• _EXERCÍCIO_:
Responda com base na entrevista:
(a) Quantas vezes Liao diz ter se divorciado?
(b) Por quanto tempo ele ficou casado com a segunda mulher?
(c) Que diretor de cinema é citado pelo nome?

ÉPOCA – Como seus amigos e parentes lidam com a possibilidade de seu trabalho incomodar o governo chinês?
Liao –
 Não os envolvo em meu trabalho. Mas sofro por eles. Divorciei-me duas vezes. A primeira, depois de sair da prisão. Minha mulher não suportava a pressão e pediu a separação. Com minha segunda mulher, ficamos casados por dez anos. Uma vez, ela me perguntou se tínhamos futuro. Não consegui responder, e, por isso, nos divorciamos.
ÉPOCA – Escritores chineses sofrem muita pressão do governo?
Liao –
 Como a maioria dos escritores produz histórias imaginárias, não são perseguidos. Eles escrevem apenas para ganhar dinheiro. Entregam a consciência para o diabo. Alguns foram muito bem-sucedidos e têm uma vida confortável. O mesmo ocorreu com diretores de cinema como Zhang Yimou. Nos filmes, eles embelezam a ditadura e fazem sucesso no mundo. Na Olimpíada de Pequim, convidaram um músico para compor uma canção. Só tem um verso: “Eu te amo e você me ama”. E só. Esse músico é famoso, conhecido pelo mundo inteiro. Quer dizer, todos só precisam cantar “Você me ama e eu te amo”, e está tudo bem.

• _REGISTROS_:

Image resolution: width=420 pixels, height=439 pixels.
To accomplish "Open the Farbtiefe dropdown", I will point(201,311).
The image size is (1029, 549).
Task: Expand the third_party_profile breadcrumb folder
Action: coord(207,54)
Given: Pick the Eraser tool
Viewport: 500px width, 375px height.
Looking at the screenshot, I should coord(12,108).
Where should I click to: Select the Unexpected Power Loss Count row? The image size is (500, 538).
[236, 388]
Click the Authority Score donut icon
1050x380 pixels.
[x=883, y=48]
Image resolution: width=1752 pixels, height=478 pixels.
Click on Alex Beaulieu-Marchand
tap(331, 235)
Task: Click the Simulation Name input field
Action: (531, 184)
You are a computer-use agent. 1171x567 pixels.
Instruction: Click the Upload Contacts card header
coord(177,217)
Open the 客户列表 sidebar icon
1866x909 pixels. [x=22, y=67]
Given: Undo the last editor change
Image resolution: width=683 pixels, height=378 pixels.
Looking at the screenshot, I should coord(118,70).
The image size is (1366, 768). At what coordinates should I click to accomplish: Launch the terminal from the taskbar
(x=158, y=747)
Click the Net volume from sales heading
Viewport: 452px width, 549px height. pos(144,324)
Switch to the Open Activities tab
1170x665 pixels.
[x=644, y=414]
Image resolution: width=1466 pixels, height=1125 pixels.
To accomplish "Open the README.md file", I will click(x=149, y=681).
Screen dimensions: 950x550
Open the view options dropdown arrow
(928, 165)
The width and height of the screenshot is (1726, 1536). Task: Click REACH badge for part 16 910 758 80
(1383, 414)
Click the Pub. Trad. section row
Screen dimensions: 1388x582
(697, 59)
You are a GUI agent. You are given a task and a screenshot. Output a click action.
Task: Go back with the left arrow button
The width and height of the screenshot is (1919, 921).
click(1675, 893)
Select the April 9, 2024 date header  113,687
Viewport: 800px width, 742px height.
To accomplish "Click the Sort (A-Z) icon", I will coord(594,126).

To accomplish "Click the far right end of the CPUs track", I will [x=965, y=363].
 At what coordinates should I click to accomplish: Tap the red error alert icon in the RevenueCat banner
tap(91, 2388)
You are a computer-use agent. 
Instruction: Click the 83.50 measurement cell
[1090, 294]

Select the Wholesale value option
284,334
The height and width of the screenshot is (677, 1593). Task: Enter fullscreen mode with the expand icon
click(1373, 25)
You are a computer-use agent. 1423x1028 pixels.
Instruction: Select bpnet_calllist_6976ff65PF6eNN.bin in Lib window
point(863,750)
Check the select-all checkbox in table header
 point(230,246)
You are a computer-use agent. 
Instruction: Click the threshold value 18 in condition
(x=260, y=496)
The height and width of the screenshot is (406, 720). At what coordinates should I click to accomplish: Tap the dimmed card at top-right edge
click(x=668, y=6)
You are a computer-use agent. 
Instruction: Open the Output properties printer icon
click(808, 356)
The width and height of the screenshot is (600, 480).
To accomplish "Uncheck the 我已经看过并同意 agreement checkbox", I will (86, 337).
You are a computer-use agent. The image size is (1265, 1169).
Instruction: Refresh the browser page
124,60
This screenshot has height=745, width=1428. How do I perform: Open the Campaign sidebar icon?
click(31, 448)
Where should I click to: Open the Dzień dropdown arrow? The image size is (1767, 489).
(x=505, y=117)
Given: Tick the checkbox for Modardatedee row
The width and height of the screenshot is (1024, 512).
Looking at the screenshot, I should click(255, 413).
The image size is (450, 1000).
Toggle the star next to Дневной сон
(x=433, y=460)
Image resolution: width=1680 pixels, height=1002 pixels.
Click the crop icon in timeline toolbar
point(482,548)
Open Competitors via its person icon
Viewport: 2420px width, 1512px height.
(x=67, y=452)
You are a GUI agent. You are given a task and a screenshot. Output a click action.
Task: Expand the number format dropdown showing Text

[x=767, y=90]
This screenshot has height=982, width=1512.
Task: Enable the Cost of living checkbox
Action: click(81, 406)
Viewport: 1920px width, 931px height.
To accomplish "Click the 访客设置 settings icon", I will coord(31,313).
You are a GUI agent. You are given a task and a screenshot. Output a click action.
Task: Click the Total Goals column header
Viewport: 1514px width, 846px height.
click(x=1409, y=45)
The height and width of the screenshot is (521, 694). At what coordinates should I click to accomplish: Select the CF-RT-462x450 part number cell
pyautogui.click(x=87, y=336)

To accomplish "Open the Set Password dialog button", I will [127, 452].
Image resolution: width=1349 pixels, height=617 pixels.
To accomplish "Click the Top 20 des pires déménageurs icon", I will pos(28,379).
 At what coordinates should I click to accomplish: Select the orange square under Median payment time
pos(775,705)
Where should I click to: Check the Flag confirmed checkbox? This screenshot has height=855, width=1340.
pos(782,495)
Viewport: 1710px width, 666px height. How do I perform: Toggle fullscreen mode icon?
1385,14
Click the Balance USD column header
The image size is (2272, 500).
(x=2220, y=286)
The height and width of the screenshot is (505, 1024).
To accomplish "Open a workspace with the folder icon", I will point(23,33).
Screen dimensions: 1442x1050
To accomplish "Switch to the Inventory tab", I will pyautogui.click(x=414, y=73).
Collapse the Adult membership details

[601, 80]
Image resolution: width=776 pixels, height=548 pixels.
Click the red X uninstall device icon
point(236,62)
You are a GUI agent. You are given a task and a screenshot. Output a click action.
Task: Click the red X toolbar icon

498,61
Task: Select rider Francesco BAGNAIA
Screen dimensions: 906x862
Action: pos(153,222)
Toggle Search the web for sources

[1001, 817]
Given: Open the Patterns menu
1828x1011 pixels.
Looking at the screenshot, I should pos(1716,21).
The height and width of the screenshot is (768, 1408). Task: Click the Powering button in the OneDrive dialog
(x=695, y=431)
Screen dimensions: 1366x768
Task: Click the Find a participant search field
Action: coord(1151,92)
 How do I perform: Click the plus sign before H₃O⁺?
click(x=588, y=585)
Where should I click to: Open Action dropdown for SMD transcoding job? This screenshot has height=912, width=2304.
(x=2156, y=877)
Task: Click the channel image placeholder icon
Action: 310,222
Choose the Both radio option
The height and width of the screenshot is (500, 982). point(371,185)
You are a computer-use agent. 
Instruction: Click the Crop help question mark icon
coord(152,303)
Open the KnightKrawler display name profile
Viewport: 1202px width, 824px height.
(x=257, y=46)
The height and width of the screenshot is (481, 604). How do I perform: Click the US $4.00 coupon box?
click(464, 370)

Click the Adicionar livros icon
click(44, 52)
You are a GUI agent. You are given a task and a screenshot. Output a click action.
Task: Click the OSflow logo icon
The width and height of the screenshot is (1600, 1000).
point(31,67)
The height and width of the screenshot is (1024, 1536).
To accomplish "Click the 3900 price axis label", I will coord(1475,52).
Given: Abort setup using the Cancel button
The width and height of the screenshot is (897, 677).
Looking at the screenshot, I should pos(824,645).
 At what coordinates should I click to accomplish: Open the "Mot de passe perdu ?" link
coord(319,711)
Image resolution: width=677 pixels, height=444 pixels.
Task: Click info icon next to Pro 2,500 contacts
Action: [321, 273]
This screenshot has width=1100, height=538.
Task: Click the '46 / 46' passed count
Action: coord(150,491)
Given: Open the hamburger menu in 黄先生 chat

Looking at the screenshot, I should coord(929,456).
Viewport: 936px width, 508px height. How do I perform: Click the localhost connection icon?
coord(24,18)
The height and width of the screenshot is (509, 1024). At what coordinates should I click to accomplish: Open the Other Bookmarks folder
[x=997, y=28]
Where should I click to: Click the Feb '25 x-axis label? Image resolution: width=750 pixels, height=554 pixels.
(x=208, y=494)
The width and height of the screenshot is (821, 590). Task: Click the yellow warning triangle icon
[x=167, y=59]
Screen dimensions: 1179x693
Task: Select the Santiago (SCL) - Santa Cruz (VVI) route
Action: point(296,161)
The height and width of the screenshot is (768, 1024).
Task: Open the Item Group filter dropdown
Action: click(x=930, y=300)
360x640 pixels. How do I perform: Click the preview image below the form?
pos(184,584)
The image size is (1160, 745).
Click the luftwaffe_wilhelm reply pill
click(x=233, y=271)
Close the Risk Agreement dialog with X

• _RESPOSTA_:
(a) Duas vezes.
(b) Por dez anos.
(c) Zhang Yimou.